Background Point-of-care ultrasound (POCUS) is rapidly becoming ubiquitous across healthcare specialties. This is due to several factors including its portability, immediacy of results to guide clinical decision-making, and lack of radiation exposure to patients. The recent growth of handheld ultrasound devices has improved access to ultrasound for many clinicians. Few studies have directly compared different handheld ultrasound devices among themselves or to cart-based ultrasound machines. We conducted a prospective observational study comparing four common handheld ultrasound devices for ease of use, image quality, and overall satisfaction. Twenty-four POCUS experts utilized four handheld devices (Butterfly iQ+™ by Butterfly Network Inc., Kosmos™ by EchoNous, Vscan Air™ by General Electric, and Lumify™ by Philips Healthcare) to obtain three ultrasound views on the same standardized patients using high- and low-frequency probes. Results Data were collected from 24 POCUS experts using all 4 handheld devices. No single ultrasound device was superior in all categories. For overall ease of use, the Vscan Air™ was rated highest, followed by the Lumify™. For overall image quality, Lumify™ was rated highest, followed by Kosmos™. The Lumify™ device was rated highest for overall satisfaction, while the Vscan Air™ was rated as the most likely to be purchased personally and carried in one’s coat pocket.
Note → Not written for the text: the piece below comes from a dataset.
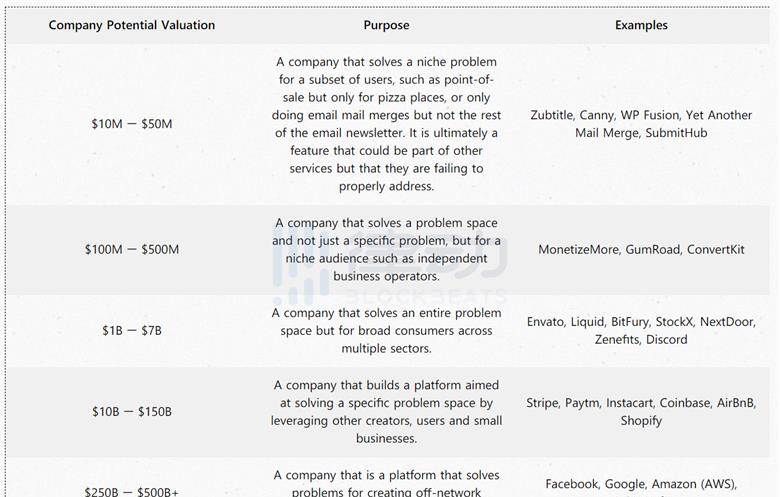Click the Company Potential Valuation column header
This screenshot has width=780, height=497.
point(132,25)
The top 5 characteristics of handheld ultrasound devices rated as being “very important” were image quality, ease of use, portability, total costs, and availability of different probes. Conclusions In a comparison of four common handheld ultrasound devices in the United States, no single handheld ultrasound device was perceived to have all desired characteristics. POCUS experts rated the Lumify™ highest for image quality and Vscan Air™ highest for ease of use. Overall satisfaction was highest with the Lumify™ device, while the most likely to be purchased as a pocket device was the Vscan Air™. Image quality was felt to be the most important characteristic in evaluating handheld ultrasound devices.